日産、“妥協の産物”新経営体制は「終わりの始まり」か…ゴーン独裁による業績低迷根深く

日産・ルノー 三菱自の首脳が共同記者会見(写真:森田直樹/アフロ)

 世界最大級の自動車メーカーグループであるルノー日産自動車・三菱自動車アライアンスの独裁者として君臨してきたカルロス・ゴーン元日産会長が昨年11月、有価証券報告書に役員報酬を過少に申告していた疑いで逮捕されてから約1年。「ゴーン氏を追い落とすクーデター」を首謀した西川廣人氏が社長兼CEO(最高経営責任者)を辞任し、やっと新生・日産の経営体制が固まった。

 内田誠専務執行役員が社長兼CEOに昇格する。同時に、三菱自動車のアシュワニ・グプタ最高執行責任者(COO)が日産のCOO、関潤専務執行役員が副COOに就くことも決めた。後任の人選では、ルノーと日産プロパー双方を納得させるため、3人による集団指導体制に移行することになった。
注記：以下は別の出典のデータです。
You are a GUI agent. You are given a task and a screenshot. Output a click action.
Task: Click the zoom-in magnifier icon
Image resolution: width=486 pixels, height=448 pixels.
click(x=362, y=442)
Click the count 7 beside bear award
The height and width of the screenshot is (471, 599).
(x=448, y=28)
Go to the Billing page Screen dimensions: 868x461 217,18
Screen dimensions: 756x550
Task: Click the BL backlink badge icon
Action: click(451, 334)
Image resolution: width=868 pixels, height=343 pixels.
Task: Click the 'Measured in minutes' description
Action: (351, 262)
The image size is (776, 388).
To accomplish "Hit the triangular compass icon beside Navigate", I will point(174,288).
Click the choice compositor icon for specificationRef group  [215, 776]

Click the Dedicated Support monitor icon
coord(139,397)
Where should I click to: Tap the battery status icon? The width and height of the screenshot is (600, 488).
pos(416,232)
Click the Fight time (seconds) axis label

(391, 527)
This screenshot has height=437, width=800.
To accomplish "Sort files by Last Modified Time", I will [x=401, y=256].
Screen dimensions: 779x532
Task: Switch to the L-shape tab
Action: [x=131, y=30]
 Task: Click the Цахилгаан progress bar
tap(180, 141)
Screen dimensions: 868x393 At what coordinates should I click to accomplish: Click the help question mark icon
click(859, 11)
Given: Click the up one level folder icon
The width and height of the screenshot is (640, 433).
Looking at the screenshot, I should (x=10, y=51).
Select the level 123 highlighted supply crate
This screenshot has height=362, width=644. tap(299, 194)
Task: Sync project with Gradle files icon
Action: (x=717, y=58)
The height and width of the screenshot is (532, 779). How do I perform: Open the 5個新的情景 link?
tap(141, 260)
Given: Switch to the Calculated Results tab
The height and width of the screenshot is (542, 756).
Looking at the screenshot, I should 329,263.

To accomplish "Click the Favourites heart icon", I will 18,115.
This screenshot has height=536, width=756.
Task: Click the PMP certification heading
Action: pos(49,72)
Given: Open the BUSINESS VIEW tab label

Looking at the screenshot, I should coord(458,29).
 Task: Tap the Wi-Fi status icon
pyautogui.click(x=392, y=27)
妥協の産物で生まれる経営陣が、ゴーン元会長という独裁者に依存する体質が染み付いた社風から脱して、日産の経営を立て直すのは容易ではない。

日産プロパーか、ルノー出身者か

 日産は6月の定時株主総会で指名委員会等設置会社に移行。それに伴い発足した指名委員会はゴーン元会長の不正を長年、見逃していた責任を問われていた西川氏の後任選びを7月から本格化してきた。後任候補者は日産の社内外、外国人、女性など約100人いた。その後、9月9日の取締役会で社外取締役を中心に、自身の報酬に関する不正が発覚した西川氏に社長兼CEO職の辞任を要請、西川氏は受け入れざるを得なくなった。この時点で、指名委員会は後任の候補者を6人に絞っていた。

 西川氏が9月16日付けで社長兼CEOを辞任し、10月末までに後任を選定する責任を負った指名委員会は、候補者と面談し、経営の考え方などについて詳細なインタビューを行うなどして後任選びを詰めてきた。この間、後任候補として関氏や内田氏、グプタ氏のほか、サントリーホールディングスの新浪剛史社長などの名前がメディアに取り沙汰されたが、最終的には内田氏がトップとなって、グプタ氏と関氏の2人が内田氏を支えるかたちに決まった。

 指名委員会での後任選びは難航すると見られていた。日産はゴーン元会長時代の無理な拡大路線からの方針転換を進めている反動で業績が悪化しており、新しいリーダーは短期間での経営立て直しが求められる。しかも、自動車業界は自動運転や電動化などによって大きな変革期を迎えており、競争環境も激変することが予想される。自動車業界以外からのプロ経営者では、この状況を乗り切れない懸念がある。

 また、指名委員会が後任を選んでも日産に43%出資する筆頭株主のルノーの承認が必要不可欠だが、日産との経営統合を狙っているルノーとしては、日産の独立性に強いこだわりを持つ日産プロパーのトップ就任には反対だ。かといってルノー出身者では、日産の社員の士気が低下するのは避けられない。こうした思惑が交差するなか、今回発表された体制に落ち着いたのは妥協の産物だ。